This was one of the motivations for the creation timestamp, but people very much didn’t like having such a value in the file.
OK, here’s where my mind is at.
Other lock files
I want to outline what Poetry and PDM have in their lock files to point out the differences and similarities (I’m skipping pip-tools since the list is short: name, file hashes, and dependents). That way we can perhaps agree on something that either meets multiple scenarios upfront or at least is flexible enough to grow in the future.
Formats
Everything in bold is unique to a format.
Poetry
/cc @radoering to check my work.
- Metadata
- Version
- Python version support
- Content hash
- Package
- Name
- Version
- Description
- Optional
- Python version support
- Files
- File name
- hash
- Dependencies
- Extras
PDM
/cc @frostming to check my work.
- Metadata
- Groups
- Strategy
- Version
- Content hash
- Package
- Name
- Version
- Python version support
- Description
- Groups
- Dependencies
- Marker
- Files
- File name
- hash
Commonality
- Metadata
- Version
- Content hash
- Package
- Name
- Version
- Python version support
- Description
- Dependencies
- Files
- File name
- hash
Questions/Observations
People didn’t like having a hash for the file, but both file formats do.

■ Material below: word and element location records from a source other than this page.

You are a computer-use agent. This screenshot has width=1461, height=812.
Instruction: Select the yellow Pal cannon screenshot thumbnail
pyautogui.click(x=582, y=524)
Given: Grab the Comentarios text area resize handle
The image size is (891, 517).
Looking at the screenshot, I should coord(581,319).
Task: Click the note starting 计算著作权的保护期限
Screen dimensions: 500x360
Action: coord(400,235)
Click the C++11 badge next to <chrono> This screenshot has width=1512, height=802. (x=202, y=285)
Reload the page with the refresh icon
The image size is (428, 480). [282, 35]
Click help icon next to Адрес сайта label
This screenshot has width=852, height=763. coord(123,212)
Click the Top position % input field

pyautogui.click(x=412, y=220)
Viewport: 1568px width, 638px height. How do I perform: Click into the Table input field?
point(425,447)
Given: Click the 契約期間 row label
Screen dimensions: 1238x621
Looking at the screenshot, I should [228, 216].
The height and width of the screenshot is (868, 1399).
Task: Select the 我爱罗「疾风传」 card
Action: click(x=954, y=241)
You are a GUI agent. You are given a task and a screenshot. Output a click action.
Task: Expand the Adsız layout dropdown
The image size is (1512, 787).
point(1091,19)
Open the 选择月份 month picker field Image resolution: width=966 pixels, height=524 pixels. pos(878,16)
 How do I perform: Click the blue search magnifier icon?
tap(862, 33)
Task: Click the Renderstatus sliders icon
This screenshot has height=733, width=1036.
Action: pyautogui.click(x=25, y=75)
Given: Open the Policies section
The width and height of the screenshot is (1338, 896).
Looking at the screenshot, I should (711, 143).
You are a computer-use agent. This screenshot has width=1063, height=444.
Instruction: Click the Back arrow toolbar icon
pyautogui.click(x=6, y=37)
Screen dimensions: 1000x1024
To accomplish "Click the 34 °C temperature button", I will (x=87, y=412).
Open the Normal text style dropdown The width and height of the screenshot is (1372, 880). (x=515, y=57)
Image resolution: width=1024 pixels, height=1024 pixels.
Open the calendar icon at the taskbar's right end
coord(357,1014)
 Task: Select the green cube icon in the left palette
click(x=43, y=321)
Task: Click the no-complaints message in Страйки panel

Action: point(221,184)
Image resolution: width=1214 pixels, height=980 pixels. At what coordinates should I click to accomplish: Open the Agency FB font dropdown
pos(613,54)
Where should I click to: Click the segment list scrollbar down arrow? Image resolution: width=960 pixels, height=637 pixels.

There is only a single hash value per file. Indexes can actually provide an arbitrary set of hashes. Are people okay w/ just one hash value, or would they rather capture all possible hash values (i.e. do lockers get to dictate the used hash, or do installers choose from the options presented to them)?
Poetry gathers the maximal Python version support in a single place in its metadata.
PDM specifies the marker expression which must be true for a package to be installed on the package itself as well as the raw dependency specifier on the package(s). I’m assuming the former is to allow for linear reading of the lock file for installation while the latter is for documentation purposes.
PDM seems to only specify a single version of a package when locking, but that isn’t inherent to the format.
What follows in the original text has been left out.